SINGAPORE — A school head of department (HOD) accused of pocketing more than $40,000 in monies from students was convicted of her charges on Monday (11January).

Maslinda Zainal, 46, who had been suspended as HOD for English Language and Literature at Woodgrove Secondary School, oversaw the collection of student monies by the teachers in the English department for learning materials. Her role in this area was to coordinate with the bookshop that printed learning materials for students.

In convicting her, District Judge Ng Cheng Thiam said, “There is entrustment of the money by the accused in her capacity as a public servant. I find that the accused has misappropriated the entrusted monies and I find that there is dishonesty on her part.”

The prosecution’s case was that Maslinda was the only one who knew that the bookshop was charging “far less” than what had been collected from students. Instead of alerting her superiors, colleagues, or the students to this issue, Maslinda misappropriated the excess of monies collected in 2016 amounting to $21,627.40.

The following year, Maslinda instructed teachers to collect funds according to the booklist prices, even thought she knew excess money would be collected. She then pocketed the excess of $19,009.30.

Maslinda was charged with two counts of criminal breach of trust as a public servant, both of which she claimed trial to.

During the trial, 20 teachers from the English department testified that they were not informed by Maslinda that there was excess money collected. All had believed that the amounts collected were charged by the bookshop.

When it came to her turn to testify in court, Maslinda claimed she had not kept a record of the funds the teachers had passed to her as she had trusted the teachers to count the monies before placing them at various spots within her cubicle.

Asked why she had not counted the monies, Maslinda said that she was overwhelmed with her duties and counting monies for each class would take a lot of her time. There were no guidelines on keeping records of student monies, she added.

There was no issue with surplus money until 2016, when Maslinda realised that she had funds in excess after paying for invoices presented to her.

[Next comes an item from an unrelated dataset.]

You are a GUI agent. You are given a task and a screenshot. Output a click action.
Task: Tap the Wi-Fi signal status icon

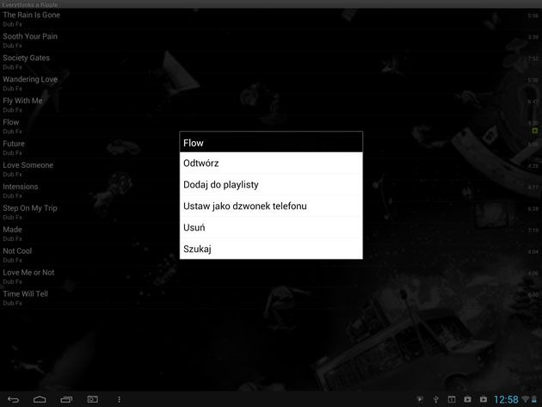tap(526, 399)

She claimed that she used the excess funds to buy stationery and other teaching materials, thinking that the funds would still be going back to students.

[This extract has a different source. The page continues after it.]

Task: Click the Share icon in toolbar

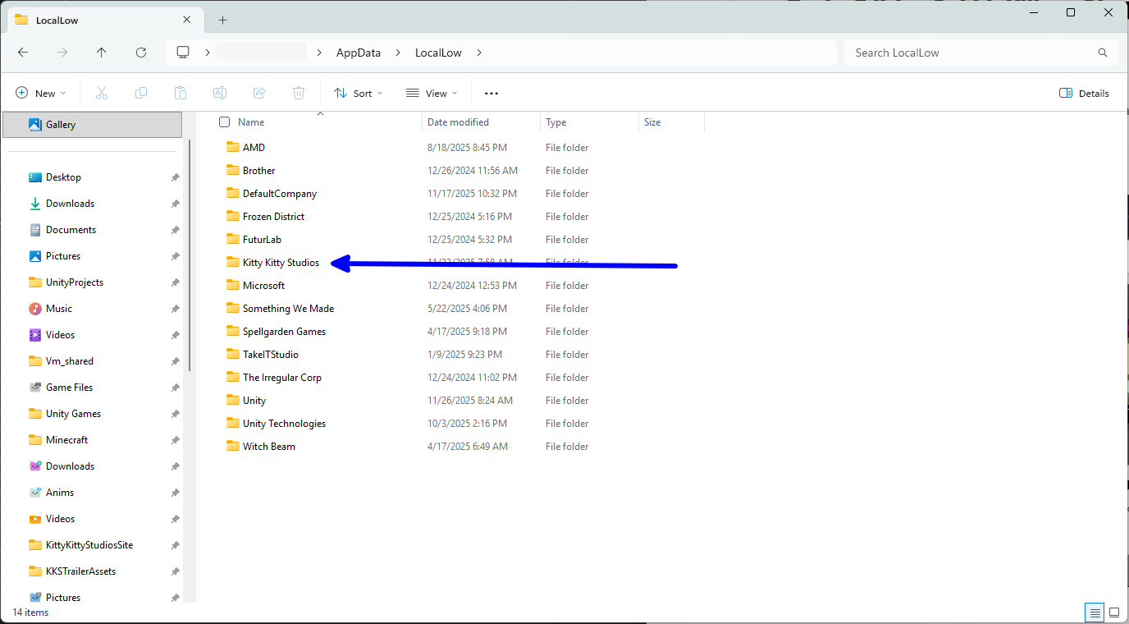Action: tap(259, 94)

However, prosecutors said Maslinda had not proven that she used the money for teaching materials, and that her testimony about the types of materials she had bought was inconsistent.

The issue came to light after the lower-secondary head for English, Jacqueline Chan, discovered a discrepancy between the amounts being collected by the teachers and the amounts charged by the bookshop.

Cheng Bee Lian, the woman who ran the school bookshop, testified that Maslinda had told her not to hand a copy of the 2016 or 2017 invoices to Chan. Cheng eventually did so and Chan was shocked to find a discrepancy.

Chan informed one of the vice-principals about the issue a few weeks later, who then raised it to the school principal. The principal and vice principal compiled records of collection and invoices before contacting the Ministry of Education’s discipline unit.

MOE investigation officers interviewed Maslinda on 7 April 2017, and the latter claimed that she had used the surplus money to buy assessment books and practice papers for the students, and that leftover money belonging to students was at her cubicle.

On 17 May 2017, Maslinda handed a sum of $34,304.80 to the police as restitution for the missing sums of money.

In court, Maslinda said she had been informed by investigators that she would not be charged in court if she restituted the money.

Maslinda, who was charged in October that year, will be sentenced at a later date.

For committing criminal breach of trust as a public servant, she faces a jail term of up to 10 years, and a fine.